How do I use 3 and 4-byte Unicode characters with standard C++ strings?

问题

In standard C++ we have char and wchar_t for storing characters. char can store values between 0x00 and 0xFF. And wchar_t can store values between 0x0000 and 0xFFFF. std::string uses char, so it can store 1-byte characters only. std::wstring uses wchar_t, so it can store characters up to 2-byte width. This is what I know about strings in C++. Please correct me if I said anything wrong up to this point.

I read the article for UTF-8 in Wikipedia, and I learned that some Unicode characters consume up to 4-byte space. For example, the Chinese character 𤭢 has a Unicode code point 0x24B62, which consumes 3-byte space in the memory.

Is there an STL string container for dealing with these kind of characters? I'm looking for something like std::string32. Also, we had main() for ASCII entry point, wmain() for entry point with 16-bit character support; what entry point do we use for 3 and 4-byte Unicode supported code?

Can you please add a tiny example?

(My OS: Windows 7 x64)

回答1:

First you need a better understanding of Unicode. Specific answers to your questions are at the bottom.

Concepts

You need a more nuanced set of concepts than are required for very simple text handling as taught in introductory programming courses.

byte
code unit
code point
abstract character
user perceived Character

A byte is the smallest addressable unit of memory. Usually 8 bits today, capable of storing up to 256 different values. By definition a char is one byte.

A code unit is the smallest fixed size unit of data used in storing text. When you don't really care about the content of text and you just want to copy it somewhere or calculate how much memory the text is using then you care about code units.
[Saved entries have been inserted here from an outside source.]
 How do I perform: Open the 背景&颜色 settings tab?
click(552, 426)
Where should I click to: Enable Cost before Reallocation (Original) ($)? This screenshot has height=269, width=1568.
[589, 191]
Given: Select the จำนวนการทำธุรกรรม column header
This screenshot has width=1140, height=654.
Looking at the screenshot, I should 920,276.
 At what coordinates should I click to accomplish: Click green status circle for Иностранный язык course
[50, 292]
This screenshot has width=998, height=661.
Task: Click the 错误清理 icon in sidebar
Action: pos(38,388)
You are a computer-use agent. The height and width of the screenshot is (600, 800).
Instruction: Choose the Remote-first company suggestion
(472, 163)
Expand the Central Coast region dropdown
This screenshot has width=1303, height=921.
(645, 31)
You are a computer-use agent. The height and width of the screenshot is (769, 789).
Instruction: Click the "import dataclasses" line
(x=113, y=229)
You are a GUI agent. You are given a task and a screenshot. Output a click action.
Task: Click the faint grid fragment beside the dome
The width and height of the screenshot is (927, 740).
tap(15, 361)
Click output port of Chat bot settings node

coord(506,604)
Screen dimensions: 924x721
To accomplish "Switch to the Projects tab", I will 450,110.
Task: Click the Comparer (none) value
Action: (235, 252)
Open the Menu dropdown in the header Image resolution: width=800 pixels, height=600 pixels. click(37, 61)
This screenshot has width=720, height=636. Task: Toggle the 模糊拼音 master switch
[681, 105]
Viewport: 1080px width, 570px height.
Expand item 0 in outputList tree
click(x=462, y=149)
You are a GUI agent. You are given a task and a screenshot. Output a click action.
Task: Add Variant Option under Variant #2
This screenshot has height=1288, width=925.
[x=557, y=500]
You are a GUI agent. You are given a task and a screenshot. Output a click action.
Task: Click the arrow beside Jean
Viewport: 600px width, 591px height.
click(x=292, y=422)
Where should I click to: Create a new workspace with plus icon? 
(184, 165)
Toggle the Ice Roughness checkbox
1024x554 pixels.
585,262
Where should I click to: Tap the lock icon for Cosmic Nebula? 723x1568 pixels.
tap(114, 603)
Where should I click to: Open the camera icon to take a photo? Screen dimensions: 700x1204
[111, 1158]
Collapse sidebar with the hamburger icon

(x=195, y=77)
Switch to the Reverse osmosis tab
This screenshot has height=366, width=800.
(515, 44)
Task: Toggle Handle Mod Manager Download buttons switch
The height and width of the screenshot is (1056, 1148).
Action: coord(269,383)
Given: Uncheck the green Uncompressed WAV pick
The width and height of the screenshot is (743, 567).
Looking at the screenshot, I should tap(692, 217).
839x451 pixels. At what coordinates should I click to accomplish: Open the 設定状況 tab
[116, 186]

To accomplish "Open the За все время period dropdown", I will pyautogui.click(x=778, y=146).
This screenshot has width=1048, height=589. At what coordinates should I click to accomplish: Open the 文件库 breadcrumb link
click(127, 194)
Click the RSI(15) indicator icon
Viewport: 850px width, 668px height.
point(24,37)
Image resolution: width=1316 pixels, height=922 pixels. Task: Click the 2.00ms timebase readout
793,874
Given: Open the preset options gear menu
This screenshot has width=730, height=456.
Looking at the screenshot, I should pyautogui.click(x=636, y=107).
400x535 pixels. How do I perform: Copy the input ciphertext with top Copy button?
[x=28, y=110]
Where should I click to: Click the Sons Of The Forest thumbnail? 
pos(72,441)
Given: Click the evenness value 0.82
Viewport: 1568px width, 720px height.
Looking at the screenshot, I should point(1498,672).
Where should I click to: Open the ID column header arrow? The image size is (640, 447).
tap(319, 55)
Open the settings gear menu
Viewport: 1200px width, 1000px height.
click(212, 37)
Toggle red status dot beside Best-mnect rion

Otherwise code units aren't much use.

A code point represents a distinct member of a character set. Whatever 'characters' are in a character set, they all are assigned a unique number, and whenever you see a particular number encoded then you know which member of the character set you're dealing with.

An abstract character is an entity with meaning in a linguistic system, and is distinct from its representation or any code points assigned to that meaning.

User perceived characters are what they sound like; what the user thinks of as a character in whatever linguistic system he's using.

In the old days, char represented all of these things: a char is by definition a byte, in char* strings the code units are chars, the character sets were small so the 256 values representable by char was plenty to represent every member, and the linguistic systems that were supported were simple, so the members of the character sets mostly represented the characters users wanted to use directly.

But this simple system with char representing pretty much everything wasn't enough to support more complex systems.

The first problem encountered was that some languages use far more than 256 characters. So 'wide' characters were introduced. Wide characters still used a single type to represent four of the above concepts, code units, code points, abstract characters, and user perceived characters. However wide characters are no longer single bytes. This was thought to be the simplest method of supporting large character sets.

Code could mostly be the same, except it would deal with wide characters instead of char.

However it turns out that many linguistic systems aren't that simple. In some systems it makes sense not to have every user-perceived character necessarily be represented by a single abstract character in the character set. As a result text using the Unicode character set sometimes represents user perceived characters using multiple abstract characters, or uses a single abstract character to represent multiple user-perceived characters.

Wide characters have another problem. Since they increase the size of the code unit they increase the space used for every character. If one wishes to deal with text that could adequately be represented by single byte code units, but must use a system of wide characters then the amount of memory used is higher than would be the case for single byte code units. As such, it was desired that wide characters not be too wide. At the same time wide characters need to be wide enough to provide a unique value for every member of the character set.

Unicode currently contains about 100,000 abstract characters. This turns out to require wide characters which are wider than most people care to use. As a result a system of wide characters; where code units larger than one byte are used to directly store codepoint values turns out to be undesirable.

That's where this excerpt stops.